English

Studying English at UTM

Our degree programs and courses introduce students to the full range of literary genres and traditions in English, from 11th-century elegies written in Old English to contemporary postcolonial novels. Courses may focus on the development of particular forms (e.g., the lyrical poem), a particular period (e.g., the Victorian age), or a particular author (Shakespeare, for instance, or Jane Austen). Students receive in-depth training in critical reading and writing skills. Perceptive and attentive reading and clear and persuasive writing are key to the craft of literary criticism. Our programs are designed to make students better critics, but these skills are equally crucial in all areas of research, business, and professional activity and are therefore of lasting value both within and beyond the university.

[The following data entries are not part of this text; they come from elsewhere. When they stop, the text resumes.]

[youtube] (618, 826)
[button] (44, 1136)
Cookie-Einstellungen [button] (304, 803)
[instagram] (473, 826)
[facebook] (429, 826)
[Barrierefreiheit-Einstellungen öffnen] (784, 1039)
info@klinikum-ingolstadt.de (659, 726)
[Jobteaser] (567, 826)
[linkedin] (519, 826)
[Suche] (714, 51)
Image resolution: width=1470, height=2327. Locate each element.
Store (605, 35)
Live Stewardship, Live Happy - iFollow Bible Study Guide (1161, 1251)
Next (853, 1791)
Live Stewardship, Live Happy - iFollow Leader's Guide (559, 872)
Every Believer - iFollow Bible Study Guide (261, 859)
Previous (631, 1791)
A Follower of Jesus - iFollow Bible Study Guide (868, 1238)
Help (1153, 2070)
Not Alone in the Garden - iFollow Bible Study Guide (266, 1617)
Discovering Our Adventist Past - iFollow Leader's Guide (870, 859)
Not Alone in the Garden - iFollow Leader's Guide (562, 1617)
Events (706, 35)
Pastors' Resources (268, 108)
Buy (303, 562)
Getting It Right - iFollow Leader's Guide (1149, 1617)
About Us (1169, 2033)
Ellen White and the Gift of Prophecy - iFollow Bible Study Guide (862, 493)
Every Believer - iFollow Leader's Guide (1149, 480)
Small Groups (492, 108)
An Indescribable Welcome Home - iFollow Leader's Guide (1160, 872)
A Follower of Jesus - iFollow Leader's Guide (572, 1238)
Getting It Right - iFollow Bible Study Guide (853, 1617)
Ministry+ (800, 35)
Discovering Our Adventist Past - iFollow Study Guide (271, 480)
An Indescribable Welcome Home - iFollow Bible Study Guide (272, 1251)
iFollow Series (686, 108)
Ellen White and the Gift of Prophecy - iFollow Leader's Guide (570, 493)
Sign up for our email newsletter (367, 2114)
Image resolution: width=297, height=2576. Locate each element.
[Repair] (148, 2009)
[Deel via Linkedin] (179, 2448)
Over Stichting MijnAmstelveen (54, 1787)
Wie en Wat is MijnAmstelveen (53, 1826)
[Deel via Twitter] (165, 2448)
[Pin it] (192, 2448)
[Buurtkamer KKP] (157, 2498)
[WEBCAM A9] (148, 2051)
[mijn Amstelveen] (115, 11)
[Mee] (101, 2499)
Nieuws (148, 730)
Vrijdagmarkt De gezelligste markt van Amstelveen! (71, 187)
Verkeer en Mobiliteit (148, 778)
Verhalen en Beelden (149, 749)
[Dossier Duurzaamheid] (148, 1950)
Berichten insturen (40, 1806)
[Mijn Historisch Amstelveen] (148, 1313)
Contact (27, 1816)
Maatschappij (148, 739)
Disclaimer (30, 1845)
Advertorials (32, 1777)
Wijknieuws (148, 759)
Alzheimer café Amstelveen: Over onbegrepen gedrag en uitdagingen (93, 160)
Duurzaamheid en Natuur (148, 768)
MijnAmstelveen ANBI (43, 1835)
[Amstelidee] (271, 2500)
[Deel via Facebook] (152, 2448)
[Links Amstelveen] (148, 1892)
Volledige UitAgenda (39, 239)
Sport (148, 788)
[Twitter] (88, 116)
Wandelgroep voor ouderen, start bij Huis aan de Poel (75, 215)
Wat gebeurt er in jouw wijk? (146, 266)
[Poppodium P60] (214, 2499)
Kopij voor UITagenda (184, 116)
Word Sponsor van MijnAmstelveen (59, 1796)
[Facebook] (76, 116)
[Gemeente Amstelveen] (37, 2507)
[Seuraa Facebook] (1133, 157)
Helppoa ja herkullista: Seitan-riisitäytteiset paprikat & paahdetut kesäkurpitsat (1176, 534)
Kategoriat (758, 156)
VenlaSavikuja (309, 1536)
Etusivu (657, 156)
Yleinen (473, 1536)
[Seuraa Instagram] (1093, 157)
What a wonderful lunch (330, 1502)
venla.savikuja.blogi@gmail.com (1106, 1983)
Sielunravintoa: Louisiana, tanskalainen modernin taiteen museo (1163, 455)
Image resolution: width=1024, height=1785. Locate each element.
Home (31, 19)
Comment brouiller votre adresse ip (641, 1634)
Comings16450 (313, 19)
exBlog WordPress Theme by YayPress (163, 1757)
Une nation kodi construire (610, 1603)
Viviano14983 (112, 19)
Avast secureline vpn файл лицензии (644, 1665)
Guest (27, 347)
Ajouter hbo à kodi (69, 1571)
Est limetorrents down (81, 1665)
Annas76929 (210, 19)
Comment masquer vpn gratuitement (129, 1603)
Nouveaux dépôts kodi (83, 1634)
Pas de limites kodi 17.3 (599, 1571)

Courses are arranged in four levels. Courses at the 100-level are introductory; 200-level courses provide broad surveys of a genre, a national literary tradition, or an approach to literature; 300-level courses offer more detailed investigations of theories of literature and of texts written in particular historical moments or places, or by particular authors; and 400-level courses are small-group, discussion-based seminars on a specific subject.

Guidance is available from the Undergraduate Advisor, Megan Janssen, MN 5250, as well as from members of the English faculty.

English Programs

Enrolment in any English Program of Study requires completion of 4.0 previous courses or their equivalent. Students are responsible for completing all the requirements of the English Program in which they are enroled.

General Note:
100-level courses are designed to increase students' skills in close reading, interpretation and effective writing; emphasize the development of analytical and essay-writing skills; and build acquaintance with major literary forms and conventions that students need in more advanced courses. They are open to all students who have standing in no more than one full course in English.

Prior to selecting courses from among the current English course offerings, students should review the degree requirements section for the program they wish to pursue.